Metropolita warszawski powiedział też: - Kościołowi potrzebni są święci wyniesieni na ołtarze, tacy, którzy mają swój dzień w kalendarzu i którzy są naszymi orędownikami i wzorem do naśladowania.
Dodał jednak, że Chrystus, umierając na krzyżu, otworzył niebo wszystkim, nie tylko błogosławionym i kanonizowanym. - Wierzymy, że oni po śmierci osiągnęli oglądanie nieba i są świętymi. I to właśnie dla takich bezimiennych świętych, dla rzeszy zbawionych jest uroczystość Wszystkich Świętych - tłumaczył.

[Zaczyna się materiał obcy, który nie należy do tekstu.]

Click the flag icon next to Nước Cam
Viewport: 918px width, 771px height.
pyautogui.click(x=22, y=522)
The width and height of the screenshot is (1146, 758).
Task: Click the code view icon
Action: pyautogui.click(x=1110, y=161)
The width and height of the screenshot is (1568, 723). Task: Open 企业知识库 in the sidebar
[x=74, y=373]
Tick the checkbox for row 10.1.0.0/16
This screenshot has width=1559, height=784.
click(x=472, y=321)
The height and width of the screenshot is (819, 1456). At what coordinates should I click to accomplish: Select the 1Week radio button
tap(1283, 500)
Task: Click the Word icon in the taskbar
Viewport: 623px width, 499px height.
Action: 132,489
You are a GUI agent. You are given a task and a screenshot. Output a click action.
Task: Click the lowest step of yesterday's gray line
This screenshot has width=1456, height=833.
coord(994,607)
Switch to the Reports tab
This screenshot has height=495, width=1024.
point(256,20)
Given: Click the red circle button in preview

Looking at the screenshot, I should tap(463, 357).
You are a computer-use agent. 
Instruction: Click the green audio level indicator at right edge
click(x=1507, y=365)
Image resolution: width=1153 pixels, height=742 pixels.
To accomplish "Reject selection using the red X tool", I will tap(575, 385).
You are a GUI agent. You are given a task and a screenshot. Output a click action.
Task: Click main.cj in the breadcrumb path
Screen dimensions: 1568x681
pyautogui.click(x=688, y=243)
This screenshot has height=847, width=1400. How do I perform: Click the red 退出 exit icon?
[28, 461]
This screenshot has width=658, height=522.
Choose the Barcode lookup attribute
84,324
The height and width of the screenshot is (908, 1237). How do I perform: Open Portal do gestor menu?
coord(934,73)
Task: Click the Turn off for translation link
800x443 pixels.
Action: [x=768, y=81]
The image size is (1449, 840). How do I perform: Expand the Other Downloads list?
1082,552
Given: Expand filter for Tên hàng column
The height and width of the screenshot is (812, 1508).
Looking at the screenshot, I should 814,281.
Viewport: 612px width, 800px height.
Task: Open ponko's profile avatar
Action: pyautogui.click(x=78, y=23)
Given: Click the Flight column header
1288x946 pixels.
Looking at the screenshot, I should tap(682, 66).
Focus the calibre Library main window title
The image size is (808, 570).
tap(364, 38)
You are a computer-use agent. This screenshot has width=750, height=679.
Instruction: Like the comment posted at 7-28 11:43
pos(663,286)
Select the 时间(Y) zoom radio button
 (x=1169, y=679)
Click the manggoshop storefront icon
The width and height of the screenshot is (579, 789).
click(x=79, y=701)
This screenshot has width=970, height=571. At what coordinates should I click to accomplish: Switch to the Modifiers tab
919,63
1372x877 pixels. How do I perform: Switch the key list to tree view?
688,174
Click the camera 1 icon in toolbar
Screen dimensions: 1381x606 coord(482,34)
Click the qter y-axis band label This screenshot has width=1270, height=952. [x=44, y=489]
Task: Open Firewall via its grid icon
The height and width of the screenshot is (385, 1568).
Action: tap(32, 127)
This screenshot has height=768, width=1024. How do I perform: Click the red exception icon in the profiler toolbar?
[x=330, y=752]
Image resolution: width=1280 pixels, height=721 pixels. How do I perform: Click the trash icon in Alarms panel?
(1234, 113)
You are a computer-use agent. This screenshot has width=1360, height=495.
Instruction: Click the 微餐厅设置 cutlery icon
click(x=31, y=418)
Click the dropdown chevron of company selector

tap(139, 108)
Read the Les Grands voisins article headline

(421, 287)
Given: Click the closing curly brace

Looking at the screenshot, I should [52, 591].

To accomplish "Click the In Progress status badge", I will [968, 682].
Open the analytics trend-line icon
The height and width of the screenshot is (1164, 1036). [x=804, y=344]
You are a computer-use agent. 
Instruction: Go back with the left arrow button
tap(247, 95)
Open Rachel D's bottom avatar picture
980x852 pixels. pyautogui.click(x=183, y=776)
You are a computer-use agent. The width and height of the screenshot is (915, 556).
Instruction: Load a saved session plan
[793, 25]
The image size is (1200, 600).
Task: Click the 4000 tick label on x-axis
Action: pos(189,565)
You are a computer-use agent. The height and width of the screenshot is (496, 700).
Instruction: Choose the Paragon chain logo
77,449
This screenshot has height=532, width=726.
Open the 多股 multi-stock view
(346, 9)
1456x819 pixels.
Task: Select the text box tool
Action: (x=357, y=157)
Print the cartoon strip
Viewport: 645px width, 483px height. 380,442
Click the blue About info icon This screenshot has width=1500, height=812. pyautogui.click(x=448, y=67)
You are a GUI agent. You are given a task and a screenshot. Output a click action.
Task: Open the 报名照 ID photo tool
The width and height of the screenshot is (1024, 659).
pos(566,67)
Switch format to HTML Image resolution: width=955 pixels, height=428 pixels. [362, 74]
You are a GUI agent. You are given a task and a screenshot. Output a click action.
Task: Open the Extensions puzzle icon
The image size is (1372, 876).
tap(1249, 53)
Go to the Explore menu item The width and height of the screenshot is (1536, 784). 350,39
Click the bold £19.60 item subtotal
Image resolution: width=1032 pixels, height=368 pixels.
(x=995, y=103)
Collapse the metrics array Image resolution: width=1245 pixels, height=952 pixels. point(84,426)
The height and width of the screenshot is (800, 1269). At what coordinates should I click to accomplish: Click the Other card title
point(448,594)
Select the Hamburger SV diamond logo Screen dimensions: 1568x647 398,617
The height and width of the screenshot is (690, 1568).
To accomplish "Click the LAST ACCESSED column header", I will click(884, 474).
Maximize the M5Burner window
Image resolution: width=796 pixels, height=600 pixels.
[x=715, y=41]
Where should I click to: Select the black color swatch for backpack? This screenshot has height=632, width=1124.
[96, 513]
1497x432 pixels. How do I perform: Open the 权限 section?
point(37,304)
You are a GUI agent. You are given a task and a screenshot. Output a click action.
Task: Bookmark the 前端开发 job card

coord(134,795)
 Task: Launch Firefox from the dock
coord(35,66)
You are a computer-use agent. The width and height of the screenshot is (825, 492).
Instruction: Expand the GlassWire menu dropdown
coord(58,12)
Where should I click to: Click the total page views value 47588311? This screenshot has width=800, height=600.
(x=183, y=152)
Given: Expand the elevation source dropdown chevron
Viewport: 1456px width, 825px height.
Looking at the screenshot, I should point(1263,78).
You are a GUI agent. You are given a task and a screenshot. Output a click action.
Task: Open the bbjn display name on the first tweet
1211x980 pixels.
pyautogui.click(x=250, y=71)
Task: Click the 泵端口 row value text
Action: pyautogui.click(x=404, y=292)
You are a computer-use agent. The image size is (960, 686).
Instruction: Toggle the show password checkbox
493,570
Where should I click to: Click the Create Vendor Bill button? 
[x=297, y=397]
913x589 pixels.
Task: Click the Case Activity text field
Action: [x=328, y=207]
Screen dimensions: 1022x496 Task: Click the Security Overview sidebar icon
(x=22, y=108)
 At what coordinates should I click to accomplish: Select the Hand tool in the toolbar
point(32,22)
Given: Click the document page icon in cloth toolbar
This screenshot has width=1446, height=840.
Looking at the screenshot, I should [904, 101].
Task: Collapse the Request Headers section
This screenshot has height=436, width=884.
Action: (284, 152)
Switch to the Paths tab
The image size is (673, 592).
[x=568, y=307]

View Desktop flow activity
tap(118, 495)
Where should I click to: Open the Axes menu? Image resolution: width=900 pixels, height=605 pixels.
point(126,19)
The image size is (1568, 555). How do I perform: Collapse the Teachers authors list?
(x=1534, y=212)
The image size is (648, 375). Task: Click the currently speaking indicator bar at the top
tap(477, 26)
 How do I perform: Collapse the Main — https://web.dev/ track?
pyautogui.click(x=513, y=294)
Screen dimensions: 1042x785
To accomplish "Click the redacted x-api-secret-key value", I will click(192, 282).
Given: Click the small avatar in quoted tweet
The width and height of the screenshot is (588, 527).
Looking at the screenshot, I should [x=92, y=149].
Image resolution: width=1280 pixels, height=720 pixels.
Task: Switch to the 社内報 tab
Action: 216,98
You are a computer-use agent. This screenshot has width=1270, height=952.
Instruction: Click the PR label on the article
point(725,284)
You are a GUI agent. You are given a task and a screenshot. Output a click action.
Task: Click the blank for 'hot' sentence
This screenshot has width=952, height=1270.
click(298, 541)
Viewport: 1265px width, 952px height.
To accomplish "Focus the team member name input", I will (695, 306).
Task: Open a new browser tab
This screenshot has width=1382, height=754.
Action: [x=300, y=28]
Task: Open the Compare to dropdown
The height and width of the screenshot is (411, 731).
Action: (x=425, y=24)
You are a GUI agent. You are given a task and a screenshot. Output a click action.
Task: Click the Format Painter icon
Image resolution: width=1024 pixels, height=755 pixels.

Według kardynała spotkanie ze świętymi wierni będą przeżywać w modlitwie nad grobami swoich bliskich 2 listopada, w Dzień Zaduszny. - Lubimy chodzić w tym dniu na cmentarze, stawać nad grobami i przeżywać głęboką refleksję, ponieważ cmentarz służy takiej refleksji, nastraja do modlitwy - powiedział kard. Nycz.
- Będziemy na cmentarzach i trzeba, żebyśmy szukali tam sensu naszego życia i drogi do świętości - zaapelował.
W przemówieniu metropolita warszawski nawiązał też do figury przedstawiającej Chrystusa podczas kazania na górze, która znajduje się w stołecznym kościele Wszystkich Świętych, gdzie zostało nagrane poniedziałkowe orędzie. - Świętość wymaga wysiłku i trudu. Świętość jest drogą na górę błogosławieństw, dlatego że błogosławieni to znaczą święci - podsumował metropolita warszawski.